_WHAT THIS TASK INVOLVES:_ Quote everything from "Ugh. I'd hate" down to "the ABIArgInfo approach." in the code review thread on half-precision arguments for big-endian AArch32, word for word.

Page MenuHomePhabricator

[ARM] Enforcing calling convention for half-precision FP arguments and returns for big-endian AArch32
Needs ReviewPublic

Authored by pratlucas on Feb 26 2020, 5:19 AM.

Details

Summary

Half-precision floating point arguments and returns are currently
promoted to either float or int32 in clang's CodeGen. As such promotions
are implemented as coercion through memory in clang, aruments and
returns of those types end up stored on the wrong bits on big-endian
AArch32 - MSBs instead of LSBs.

This patch enforces AAPCS' directions, making sure clang stores those
types on the proper bits during coercion through memory for bit-endian
targets.

Event Timeline

pratlucas created this revision.Feb 26 2020, 5:19 AM
Herald added a project: Restricted Project. · View Herald TranscriptFeb 26 2020, 5:20 AM
lattner resigned from this revision.Mar 12 2020, 6:33 PM

I'm not a qualified reviewer for this at this point.

Ugh. I'd hate to introduce yet another weird little tweak to ABIArgInfo that's used on exactly one target. For 16-bit composite types, we seem to coerce to a type like [1 x i32]; would that be okay here?

You don't have a test that checks that you get the IR you want.

Hi @rjmccall,
I agree those kind of tweaks do not look good. The issue here, though, is that argument coercion currently ignores the target's endian information when performing coercion through memory.
This happens for any type that requires memory coercion, so unfortunately using [1 x i32] does not do the trick.
Let me know if you have any other sugestions for handling this, I'd be glad to avoid the ABIArgInfo approach.

Hi @rjmccall,
I agree those kind of tweaks do not look good. The issue here, though, is that argument coercion currently ignores the target's endian information when performing coercion through memory.
This happens for any type that requires memory coercion, so unfortunately using [1 x i32] does not do the trick.

Oh, wait, AAPCS wants half values to be passed in the *least* significant bits of a GPR, even on big-endian machines? That's certainly more convenient, but it's a weird inconsistency with the otherwise iron rule of the calling convention, which that it's exactly as if you laid all of the arguments out in memory and then popped the first four 32-bit values off. We're talking about a calling convention here that literally skips registers in order to "align" arguments.

Can we not just coerce to i16? Will LLVM not pass an i16 in the least-significant bits of a register?

_DATA EXCERPT:_

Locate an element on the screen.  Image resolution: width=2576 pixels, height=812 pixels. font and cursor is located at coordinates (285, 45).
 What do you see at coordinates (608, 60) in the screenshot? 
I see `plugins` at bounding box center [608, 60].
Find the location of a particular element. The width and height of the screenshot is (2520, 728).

_ANSWER BELOW:_
Ugh. I'd hate to introduce yet another weird little tweak to ABIArgInfo that's used on exactly one target. For 16-bit composite types, we seem to coerce to a type like [1 x i32]; would that be okay here?

You don't have a test that checks that you get the IR you want.

Hi @rjmccall,
I agree those kind of tweaks do not look good. The issue here, though, is that argument coercion currently ignores the target's endian information when performing coercion through memory.
This happens for any type that requires memory coercion, so unfortunately using [1 x i32] does not do the trick.
Let me know if you have any other sugestions for handling this, I'd be glad to avoid the ABIArgInfo approach.